I think the point is to have a least common denominator "Just give me *something*" method for debugging and the like. Anything more demanding is to complicated for the base class as it will never be flexible enough.


August 18, 2008
Don:
> But the way it is formatted should be a property of the output stream, I think, not a property of the object. Certainly this is the way C and C++ I/O works.

You may be right, I am learning still a lot about such matters.

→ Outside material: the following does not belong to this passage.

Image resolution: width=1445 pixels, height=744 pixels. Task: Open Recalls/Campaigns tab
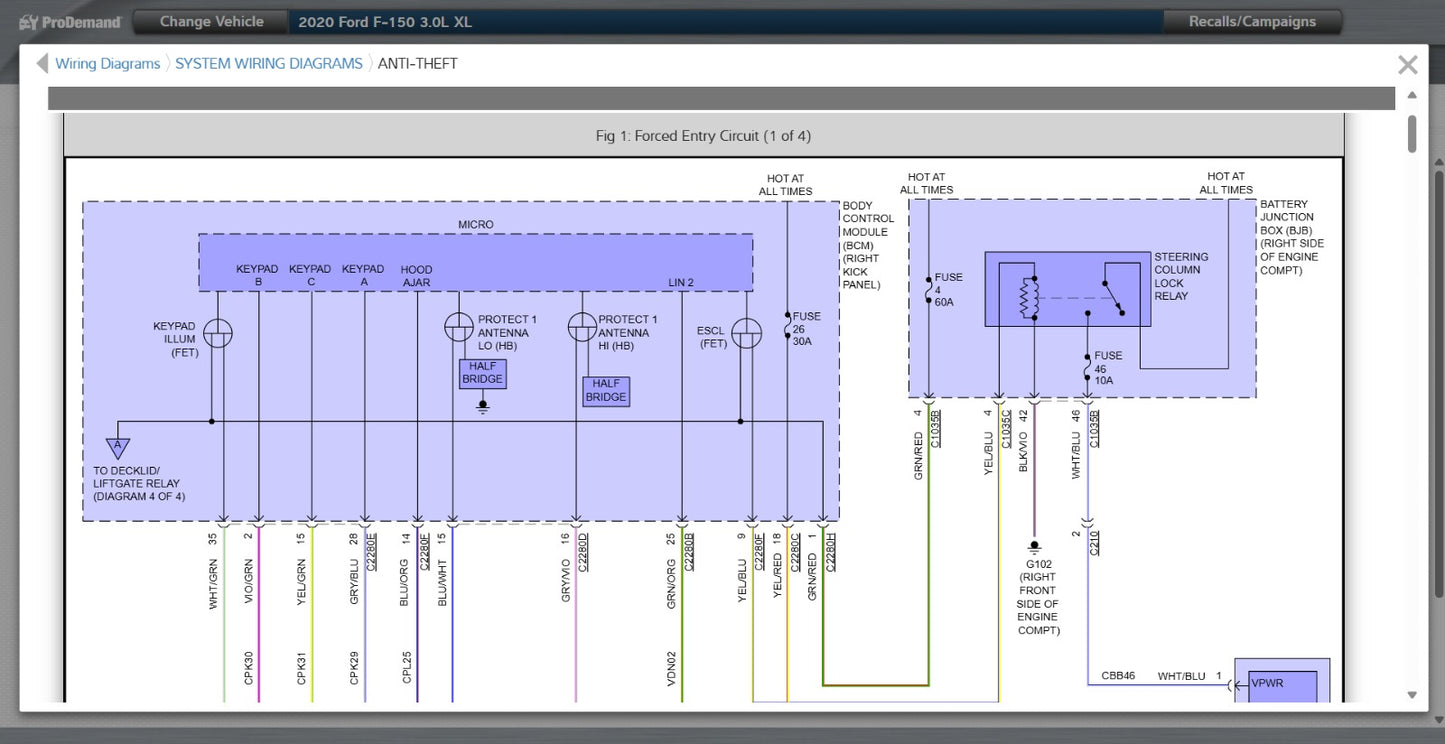pyautogui.click(x=1252, y=21)
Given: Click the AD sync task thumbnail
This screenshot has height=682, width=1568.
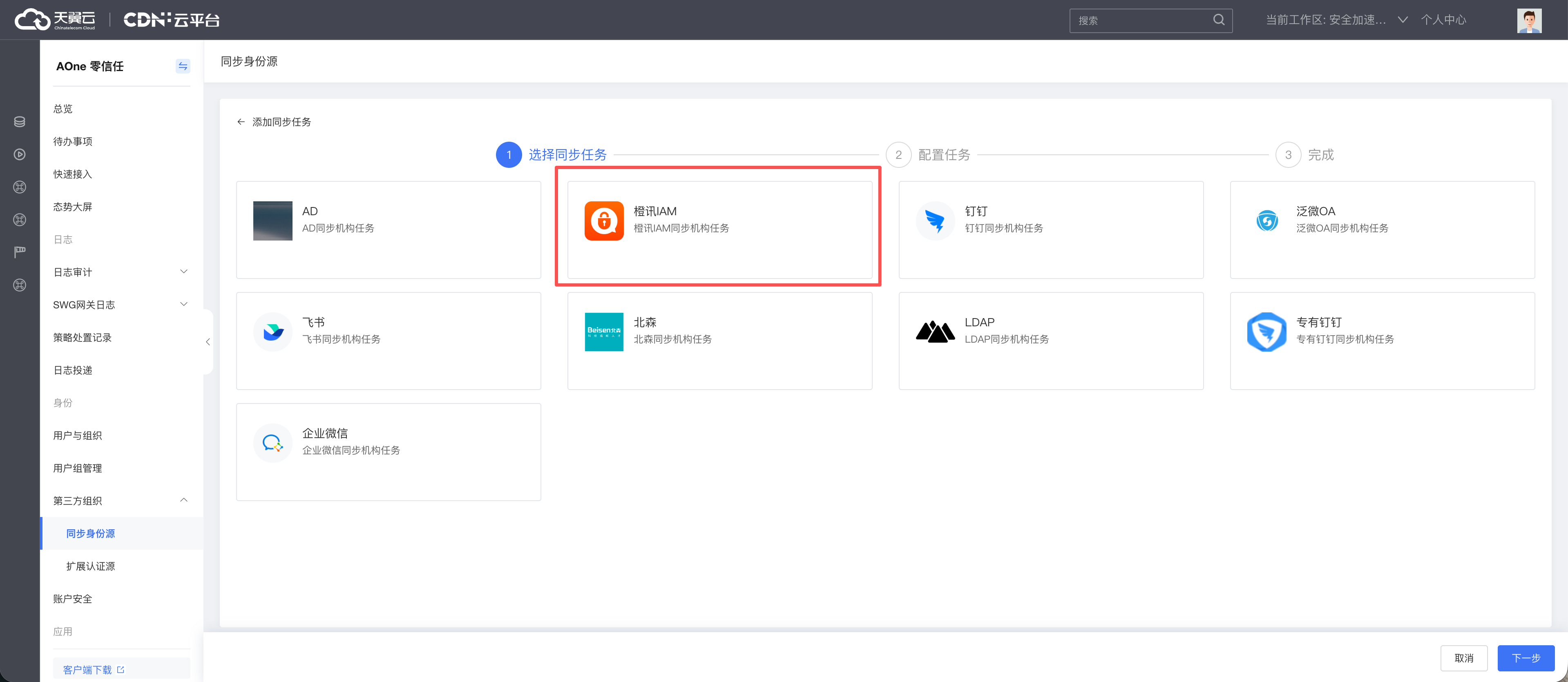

But how can the output stream know about the many ways to print a graph? (I don't know enough about C++ streams).

Bye,
bearophile
August 19, 2008
Don wrote:
> I cannot understand the rationale for a toString() member function which doesn't support formatting.

Nothing similar exists in Tango because, for structs, it requires compiler support.

In Tango, you can specify formatting for a particular type by subclassing Layout and overriding munge. Or rather, you could, except munge is private. Relevant ticket: http://dsource.org/projects/tango/ticket/1247

On the other hand, I've only ever used toString for debug output, using external formatters for anything with user-visible results. Again, if Layout.munge were not private, you could add external formatters easily.

This helps you not at all when using Phobos.